Expert Judgment in Software Effort Estimation
1. What It Is
Expert judgment (or expert-based estimation) means estimating effort or cost by relying on the experience, intuition, and tacit knowledge of one or more professionals.
The reasoning process is usually non-explicit and non-recoverable — the expert cannot fully explain how they arrived at the number.
“Estimation conducted by persons recognised as experts where important parts of the estimation process are based on non-explicit, non-recoverable reasoning processes, i.e., intuition.” — Jørgensen (2004)
2. Why It Is Used
- It is the most common software estimation approach in both research and practice.
- Often no formal model fits the context or sufficient data are lacking.
- Expert methods are flexible, quick, and work with incomplete information.
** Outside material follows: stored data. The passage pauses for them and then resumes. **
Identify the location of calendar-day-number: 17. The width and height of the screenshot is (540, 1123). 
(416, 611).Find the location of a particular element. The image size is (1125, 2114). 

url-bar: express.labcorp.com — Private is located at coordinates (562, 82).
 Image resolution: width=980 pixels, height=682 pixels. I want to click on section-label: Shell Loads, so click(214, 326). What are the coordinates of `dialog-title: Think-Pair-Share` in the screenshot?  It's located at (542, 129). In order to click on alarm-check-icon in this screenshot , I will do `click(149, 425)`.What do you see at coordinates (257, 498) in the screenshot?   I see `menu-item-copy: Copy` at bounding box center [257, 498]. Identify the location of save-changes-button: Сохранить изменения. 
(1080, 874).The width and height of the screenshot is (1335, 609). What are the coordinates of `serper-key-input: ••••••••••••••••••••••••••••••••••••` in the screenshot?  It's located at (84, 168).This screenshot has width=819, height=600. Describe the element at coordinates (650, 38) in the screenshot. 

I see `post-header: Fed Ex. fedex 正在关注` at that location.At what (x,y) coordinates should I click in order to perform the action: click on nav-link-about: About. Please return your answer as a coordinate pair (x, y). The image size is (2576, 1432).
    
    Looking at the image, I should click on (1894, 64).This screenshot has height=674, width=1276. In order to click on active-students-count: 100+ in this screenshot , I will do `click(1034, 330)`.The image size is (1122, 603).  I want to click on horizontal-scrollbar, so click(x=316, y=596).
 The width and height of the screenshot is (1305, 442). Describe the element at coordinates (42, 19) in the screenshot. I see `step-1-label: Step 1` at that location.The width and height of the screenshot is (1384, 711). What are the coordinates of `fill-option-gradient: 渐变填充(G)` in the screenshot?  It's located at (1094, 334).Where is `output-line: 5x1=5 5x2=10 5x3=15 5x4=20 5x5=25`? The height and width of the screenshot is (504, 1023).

- Empirical comparisons show no consistent accuracy advantage for formal models like COCOMO; roughly one-third of studies favour experts, one-third models, one-third show no difference (Jørgensen 2004).
3. Levels of Structure
| Form | Description | Example Methods |
|---|---|---|
| Unaided individual | “Finger-in-the-wind” or gut feeling; based purely on personal experience. | A project manager gives a one-number estimate based on past projects. |
| Structured individual | Expert uses simple aids like checklists or historical tables. | A developer adjusts a previous project’s effort by ±20%. |
| Structured group | Several experts reason together using explicit elicitation and aggregation rules. | Wideband Delphi, Planning Poker, Paired Comparisons. |
All share the same cognitive basis — intuitive pattern-matching from past experience — but differ in how transparently that intuition is elicited and combined.
4. Levels of Application
Expert judgment can be applied at:
- Project level → estimate total effort or cost.
- Task level → estimate specific WBS activities.
- Deliverable level → estimate a feature, report, or module.
5. Top-Down vs Bottom-Up Expert Estimation
(from Jørgensen 2004)
| Aspect | Top-Down | Bottom-Up |
|---|---|---|
| Basis | Analogy with whole projects (“This looks like our 2023 payroll app.”) | Sum of detailed task estimates (“UI = 200 h, DB = 100 h …”) |
| When used | Early stages with vague specs. | Later stages with detailed WBS. |
| Needs | Memory or database of similar past projects. | Technical understanding of component activities. |
| Accuracy in study | Less accurate unless close analogies found. | Generally more accurate; promotes better understanding of requirements. |
| Effort to produce | Faster, cheaper. | Slower, more effortful. |
Key empirical finding:
Top-down estimates were only accurate when estimators recalled very similar previous projects; otherwise bottom-up estimates performed better.
6. Strengths of Expert Judgment
- Works even with incomplete or qualitative data.
- Incorporates context, risks, and “soft” factors.
- Quick to produce; adaptable during re-estimation.
- Encourages discussion and consensus in teams (Delphi, Planning Poker).
7. Typical Weaknesses and Biases
- Overconfidence: experts give too-narrow ranges of uncertainty.
- Anchoring: early guesses influence final numbers.
- Availability bias: recall of recent or vivid projects skews judgment.
- Regression toward the mean: small projects often over-estimated, large ones under-estimated.
- Limited transfer: experience with dissimilar projects leads to large errors.
8. Improving Expert Estimation
- Use structured group techniques (Delphi, Planning Poker) to average biases.
- Provide calibrated feedback comparing past estimates vs actuals.
- Maintain a searchable project history database so experts can find valid analogies.
- Combine with model or data-based approaches (e.g., expert + COCOMO hybrid).
- Elicit and record ranges (minimum, most likely, maximum) instead of single points.
9. Example in Practice
A project manager estimating a new online-banking feature:
- Thinks of a similar mobile-app feature (analogy).
- Adjusts for added security layers (+20%).
- Discusses with peers via Planning Poker; consensus ≈ 480 hours.
- Adds ±25% uncertainty range.
This process is expert judgment: intuitive, experience-based, but made more reliable by structure and group reasoning.
10. Summary Table
| Criterion | Expert Judgment | Model-Based (e.g., COCOMO) |
|---|---|---|
| Input needed | Informal experience | Quantitative drivers |
| Transparency | Low (tacit reasoning) | High (explicit formula) |
| Flexibility | High | Low–medium |
| Accuracy (empirical median) | ≈ ±30 % MRE (typical) | Similar |
| Best suited for | Early estimation, unique projects | Repetitive, data-rich domains |
Source
Jørgensen, Magne. “Top-down and bottom-up expert estimation of software development effort.” Information and Software Technology 46.1 (2004): 3-16.